Monday, May 13, 2013

Digging for nuts: The IRS and the Tea Party probe

By Mustang Bobby

Whoever it was in the IRS who came up with the idea of looking deeply into Tea Party groups probably thought they were doing the right thing. After all, once Citizens United came down from the Supreme Court, political action groups — both liberal and conservative and under any number of names and disguises — were going to pop up like mushrooms. And they did. But going after just the right-wingers — where there were bound to be more groups — was dumb, if only from a political-fallout perspective. After all, everybody knows that no one screams louder and carries on like a banshee than bullies who get hit back.

Juliet Eilperin at the Washington Post has a good summation on the story so far and points out that when it came to light that investigators were looking only in the Tea Party groups, they were told to stop. They then broadened the scope to look at any group that might fall under the “political action” umbrella from both the left and the right.
On June 29, 2011, according to the documents, IRS staffers held a briefing with Lerner in which they described giving special attention to instances where “statements in the case file criticize how the country is being run.” She raised an objection, and the agency adopted a more general set of standards. Lerner, who is a Democrat, is not a political appointee.

But six months later, the IRS applied a new political test to social welfare groups, the document says. On Jan. 15, 2012, the agency decided to look at “political action type organizations involved in limiting/expanding Government, educating on the Constitution and Bill of Rights, social economic reform movement,” according to the appendix in the IG’s report.

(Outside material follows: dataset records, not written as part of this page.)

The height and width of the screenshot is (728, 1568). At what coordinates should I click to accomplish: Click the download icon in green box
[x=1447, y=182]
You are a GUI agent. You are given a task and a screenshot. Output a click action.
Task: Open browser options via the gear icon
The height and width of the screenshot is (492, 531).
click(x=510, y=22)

The agency did not appear to adopt a more neutral test for 501(c)(4) groups until May 17, 2012, according to the timeline in the report. At that point, the IRS again updated its criteria to focus on “organizations with indicators of significant amounts of political campaign intervention (raising questions as to exempt purpose and/or excess private benefit.)”
That seems to sound like the agency was looking at any group that might be using the tax code to skirt the limits of the 501 (c) (4) rules, or just trying to separate gullible voters from their money under the disguise of a political action group when actually all they were doing was adding on to the villa in Antigua via an account in the Caymans. And that, like it or not, is the job of the IRS.

From a political point of view, this is gold for the Republicans who have been pining for something to pin on the Obama administration. Yippee! They will bloom with outrage and horror at the idea of the jackbooted IRS coming after the teabaggers, conveniently forgetting that when they were in power, they had no qualms using the power of the audit to go after liberal groups or churches that dared to advocate for more early voting.

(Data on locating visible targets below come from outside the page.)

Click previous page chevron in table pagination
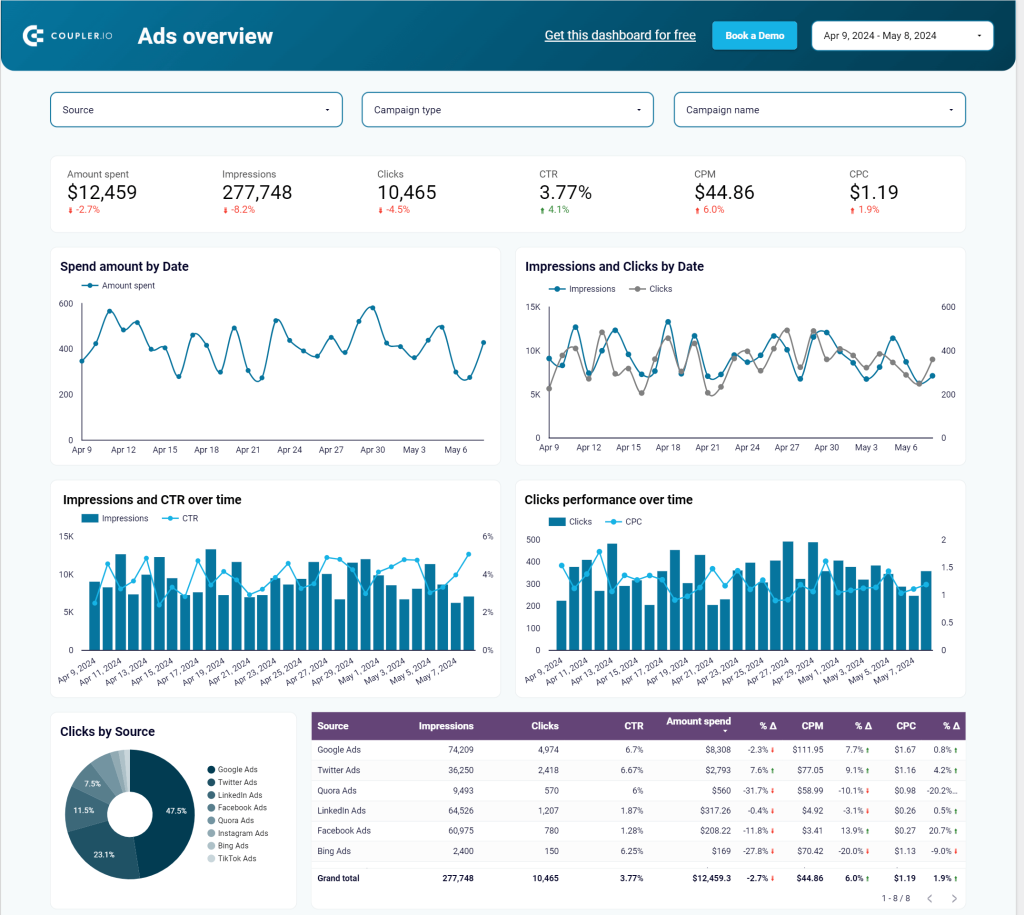Screen dimensions: 1024x915 (x=930, y=898)
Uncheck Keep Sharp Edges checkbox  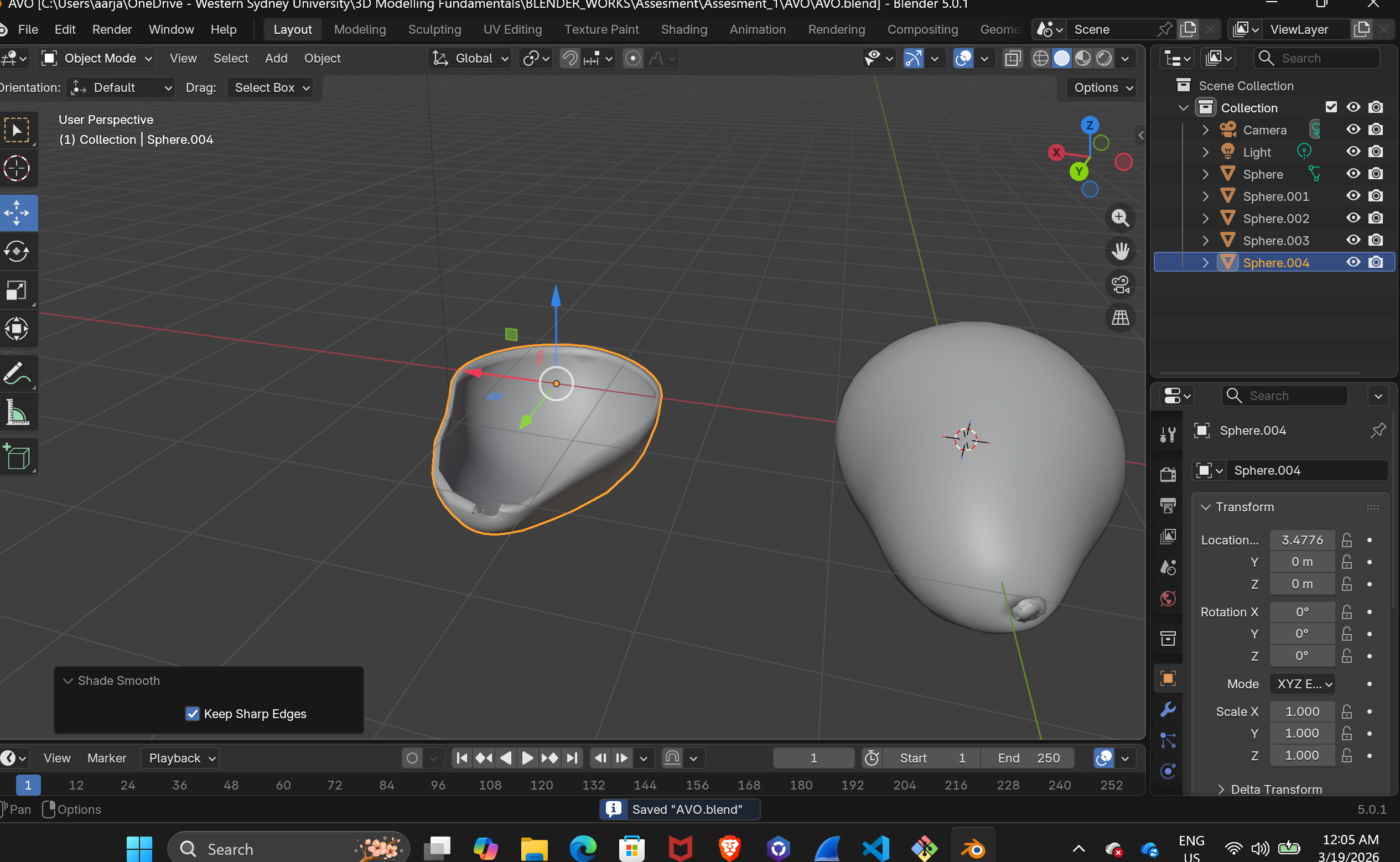193,714
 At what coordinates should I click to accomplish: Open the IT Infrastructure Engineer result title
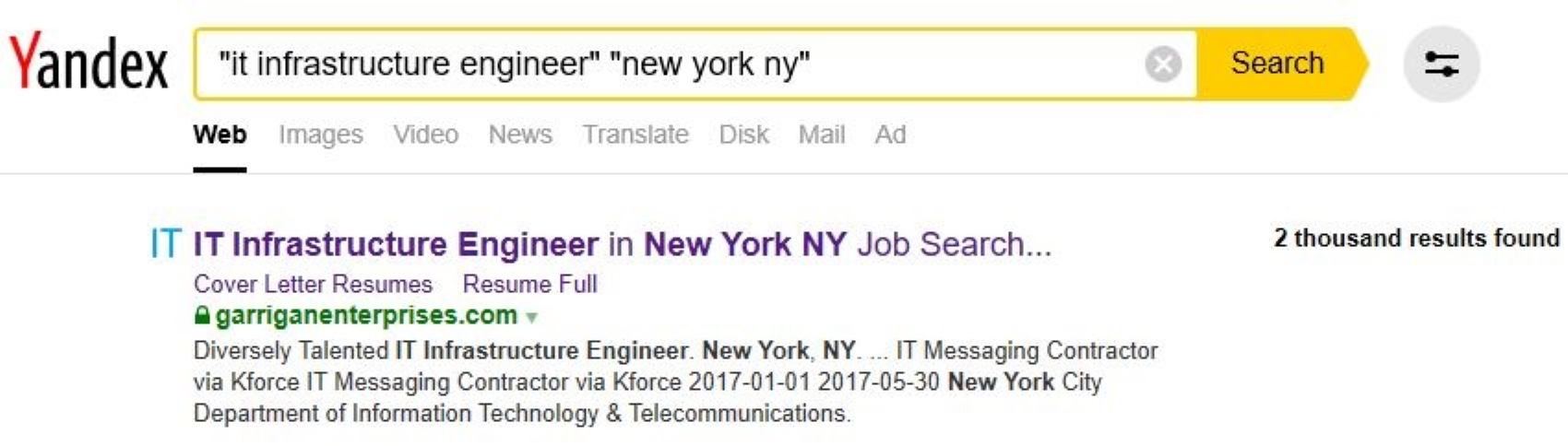[x=622, y=244]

It is important to note that when the higher-ups in the IRS learned of the probes into the Tea Party groups, they were told to stop. They did. There was no attempt to cover it up, to shred the evidence, or out a secret source. It was a mistake, a lapse of judgment, and they fixed it. That is not a scandal.

But try telling that to the Very Serious Villagers on Morning Joe and Fox News. Let the countdown to impeachment begin.